SC & HD: Our recent return to the stage with Kittiwake Dance Theatre was such a great experience. We performed here in St. John’s, and we toured to Newfoundland’s West Coast and Central Arts and Culture Centres in Corner Brooke, Grand-Falls, and Gander.

Q: What did you perform?

SC & HD: The show was titled Alone Together, a mixed program which included contemporary and classical works. The titular work, Alone Together, choreographed by Artistic Director Martin Vallée, consisted of several vignettes inspired by reflections and poetry from various demographics within our community on their personal experiences of the pandemic lockdowns. There were classical variations from Don Quixote and Flames of Paris. The program included a new work choreographed by Hannah, entitled Sea Change. The inspiration for this work came from the experience of how challenging times can lead to self-reflection and discovery. The final work in the show was Cello Suites, also choreographed by Martin Vallée, which included four movements from Bach’s Cello Suites.

Stephanie Campbell in Unleashed 2018 with GBD.
Edwin L. / SVPhotography.ca Stephanie Campbell Unleashed 2018: Stephanie Campbell in Unleashed 2018 with GBD.
Edwin L. / SVPhotography.ca Hannah Drover Unleashed 2018: Hannah Drover in Unleashed 2018 with GBD.

Q; What was the rehearsal process like?

SC & HD: Each of the works within the show had its own unique creation and rehearsal process. The inspiration for Alone Together came from the poetry which accompanied the music for the piece. During the creation of the work, Martin worked with each of the dancers to develop a character which embodied the spirit of the poetry, expressing the internal experiences people have gone through during COVID-19 isolation. Rehearsals for the Don Quixote and Flames of Paris variations focused on performing with freedom and joy within the parameters of such technically challenging works. Rehearsing Martin’s Cello Suitesturned our focus toward dancing cohesively as a group while challenging our ear for musicality as this work was built with a focus on the intricacies of the melody. This challenging musicality was taken to the next level when we performed the work with live music for the St. John’s show.

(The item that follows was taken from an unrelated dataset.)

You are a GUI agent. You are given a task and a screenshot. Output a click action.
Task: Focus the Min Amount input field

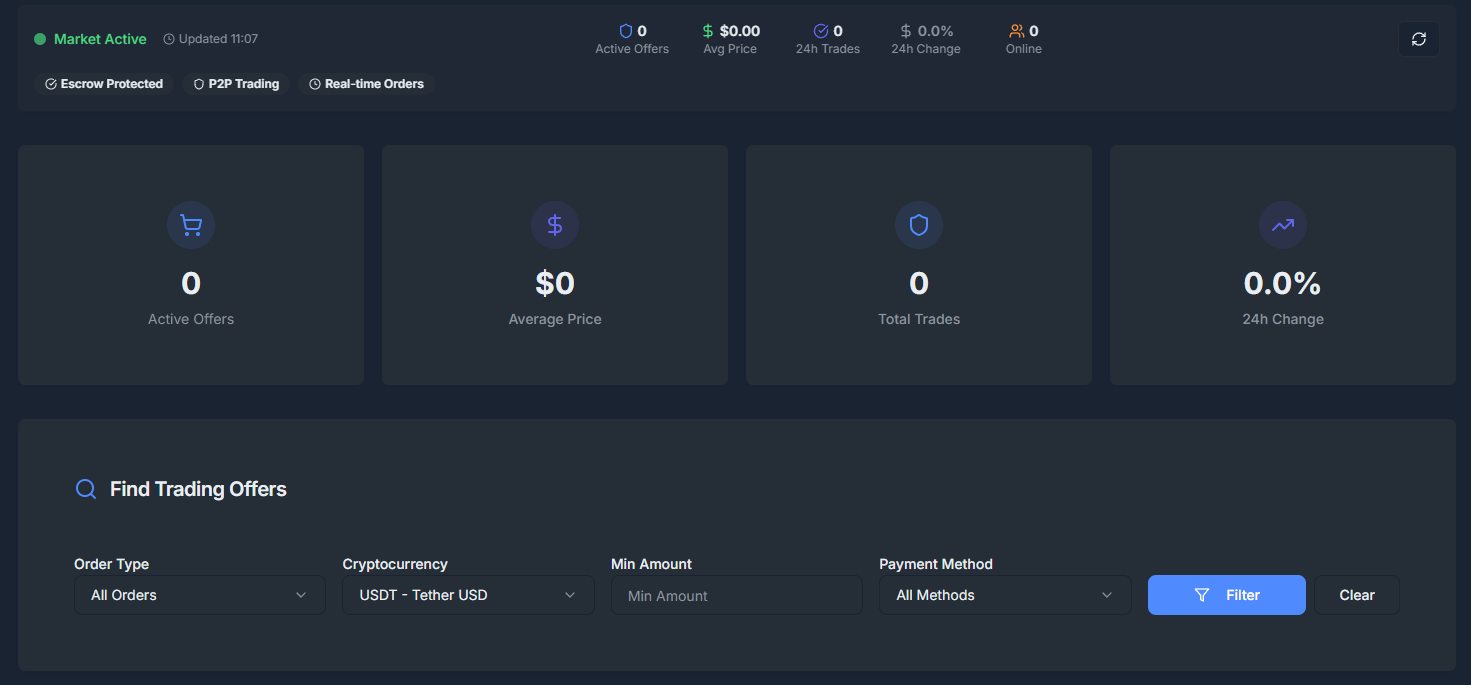tap(736, 595)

HD: For my own work, Sea Change, the creation and rehearsal process was a collaboration between myself and the dancers. We explored each dancer’s unique artistic voice within the movement. Closer to the performance, we worked on pushing stamina further to perform this physically demanding piece. 

Q: What was it like to tour during COVID?

SC & HD: COVID-19 definitely changed the way we toured, but the main impact it had was simply the uncertainty of whether or not we would be able to tour at all. As we prepared for the show, we were constantly aware that an outbreak of cases in the province could shut everything down on a moment’s notice. We were so fortunate that there wasn’t any such issue, and we were safe to travel.

Q: How was it to return to the stage?

SC & HD: Returning to the stage with live audiences after so long was so wonderful! The pandemic has made us distinctly aware of what a great privilege it is to be a performing artist and how lucky we are to be able to share our art with audiences. Returning to the experience of live dance after so long felt like such a great accomplishment for all of us. The artistic growth and personal development that can come with presenting a show like this feels that much more substantial when you can share it with others.

George Brown Dance is a partnership between Ballet Jörgen and George Brown College.